Ill-discipline and set piece starved the Rebels of clean ball and subsequently cost them any chance they had of breaking their South African duck.

Wessels was concise in his take on the loss post match, having watched his side's scrum capitulate for the first 50 minutes.

"There are two areas of our game that really let us down," Wessels said.

"One is our discipline, which has been a perpetual problem right through the whole season.

"And it's not skill errors, discipline wise, it's just lazy stuff.

"Not getting back onside - I think we gave away seven or eight penalties in the first half - statistically if you give more than 10 penalties you're going to struggle win Super Rugby games and we (nearly) did that in the first half.


"And then the second one was just our set piece - we won about 50 percent of our scrums and 60 percent of our lineouts.

"If you don't do those two things you're not going to win Super Rugby.

"I thought we did a lot of good things but unfortunately, those two things just made it very hard."

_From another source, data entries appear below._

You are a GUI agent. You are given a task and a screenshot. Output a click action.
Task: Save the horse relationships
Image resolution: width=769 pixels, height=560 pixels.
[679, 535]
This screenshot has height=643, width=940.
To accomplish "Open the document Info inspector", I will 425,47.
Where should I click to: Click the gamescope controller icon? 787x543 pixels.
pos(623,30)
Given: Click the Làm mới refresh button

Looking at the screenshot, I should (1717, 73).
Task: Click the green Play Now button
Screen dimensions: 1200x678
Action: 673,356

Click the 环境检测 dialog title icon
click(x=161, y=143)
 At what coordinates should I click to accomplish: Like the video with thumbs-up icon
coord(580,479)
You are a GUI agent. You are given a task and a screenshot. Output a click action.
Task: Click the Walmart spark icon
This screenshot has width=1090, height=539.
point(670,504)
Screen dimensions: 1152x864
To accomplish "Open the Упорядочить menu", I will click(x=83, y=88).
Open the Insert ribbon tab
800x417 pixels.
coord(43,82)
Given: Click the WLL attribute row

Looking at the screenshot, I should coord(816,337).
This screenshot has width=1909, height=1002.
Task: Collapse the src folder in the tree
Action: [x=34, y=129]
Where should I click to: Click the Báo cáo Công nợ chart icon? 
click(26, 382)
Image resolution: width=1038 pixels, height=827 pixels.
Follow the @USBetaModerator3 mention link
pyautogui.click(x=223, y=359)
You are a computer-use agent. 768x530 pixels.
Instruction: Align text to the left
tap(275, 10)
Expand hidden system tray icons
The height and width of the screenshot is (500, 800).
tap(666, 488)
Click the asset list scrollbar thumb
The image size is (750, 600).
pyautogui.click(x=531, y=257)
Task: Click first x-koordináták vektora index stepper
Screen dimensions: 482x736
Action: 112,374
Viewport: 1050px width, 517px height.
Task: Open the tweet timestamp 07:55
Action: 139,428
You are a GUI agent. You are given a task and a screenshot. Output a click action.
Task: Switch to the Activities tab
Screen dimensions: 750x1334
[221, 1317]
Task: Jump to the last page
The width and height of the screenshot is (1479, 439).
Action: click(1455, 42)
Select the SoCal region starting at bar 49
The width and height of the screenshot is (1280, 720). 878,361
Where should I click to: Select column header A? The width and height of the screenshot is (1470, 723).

Wessels said both starting props suffered knocks in the first term which limited their capacity to scrummage but looked internally when searching for the source of the side's ill-discipline.

"I'm probably not being tough enough on the discipline in training and that's showing itself in the game," he said.

"Someone once said to me if a player is making a certain error and you're still talking about that error in three months time, that's on you.Colby Faingaa and the Rebels have some work to do. Photo: Getty Images"That's not the player's fault, that's the coach's fault - that's my job.

"I think that's how I'm feeling about our discipline thing.

"I've tried a couple different ways of selling the message to the team but it hasn't resonated.

"That's my job, I've let the team down and I need to think about how we do that better.

"And we will - I'll find a way."

A tough task awaits the Rebels upon their return to Melbourne, set to host the Crusaders at AAMI Park on Friday.

"We're disappointed with this performance here because I felt that had we had more ball and had we not given them 60 metres easy up the field, we would have been much more competitive in the game.

"When we had the ball, we caused them some problems.

"But we have a lot to learn, to be honest, if we are going to be a playoff team that's competitive."